The different districts of Paris
Île de la Cité
The Île de la Cité is one of the most pleasant areas of Paris and here you will find some of the main points of interest of the city, such as the Notre Dame Cathedral, the Sainte Chapelle or the Conciergerie.
In addition to the historic buildings, on the Île de la Cité there are pleasant streets and squares to stroll around and extraordinary places like the flower market at Place Louis Lépine.
Much smaller and cozier than the nearby Île de la Cité, Île Saint-Louis exudes a tranquility unusual in Paris.
Although the island is primarily a residential area, small shops with sophisticated window displays and restaurants with varied French cuisine abound here.
After crossing the Place Saint Michel, where there is a huge fountain (with St. Michael fighting a dragon), we entered an intricate network of streets, which form the Latin Quarter.
The neighborhood is lined with restaurants and outdoor cafes, with affordable menus. Among the many streets of the neighborhood, one of the most famous is Rue Huchett.
Montmartre has two different souls. Near Place Pigalle, the neon lights of the sex shops and cabarets reign, including the famous Moulin Rouge, whose shows attract hundreds of tourists every night. After a steep climb of 197 steps, or by funicular, you reach the other soul of Montmartre: the most bohemian part, the Place du Tertre. It is one of the most pleasant areas of the district, both to dine in its bars and restaurants outdoors and to watch street artists at work.
The narrow streets of the neighborhood lead to the Sacré Coeur Basilica. Here you can see beautiful panoramic views of the city.
In the area there are hundreds of buildings and skyscrapers of the most important French and international companies.
La Défense looks different from the rest of Paris. Full of skyscrapers and large futuristic buildings, it presents a wide range of leisure and dining options in Quatre Temps, the largest shopping mall in Europe, built in 1980.
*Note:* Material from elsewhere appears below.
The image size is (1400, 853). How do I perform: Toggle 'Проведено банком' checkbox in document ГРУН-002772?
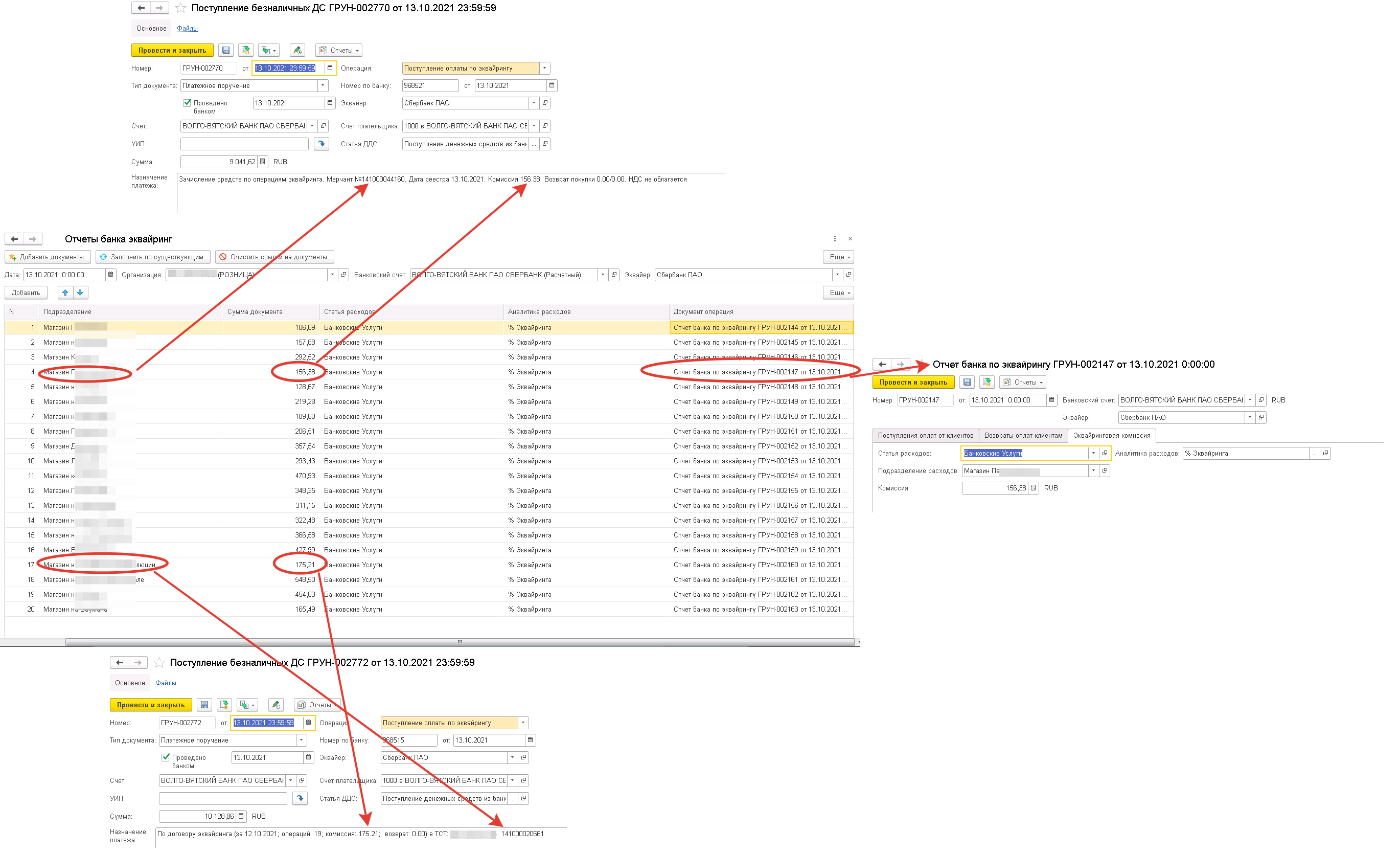click(165, 757)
Today it is an interesting area for shopping, but it is also one of the best avenues for strolling in the city. The Champs Elysées is also a well known place for cycling lovers, being the destination of the Tour de France.
Place de la Concorde
The Piazza della Concordia acquired its current appearance between 1836 and 1840, when the huge obelisk - from Luxor and more than 3,000 years old - donated by the viceroy of Egypt, was placed in the centre of the square.
The obelisk is framed by two monumental Roman-style fountains, with sculptures depicting men and sea animals.
Located in the historic center of Paris, the Marais district was once a simple marshy area. Over time it became one of the trendiest districts of Paris.
Place Vendôme features the classic nomenclature of French urbanism and is one of the most famous squares in Paris. Surrounded by imposing and sober buildings, it is home to prestigious shops such as the showrooms of Dior, Chanel and Cartier.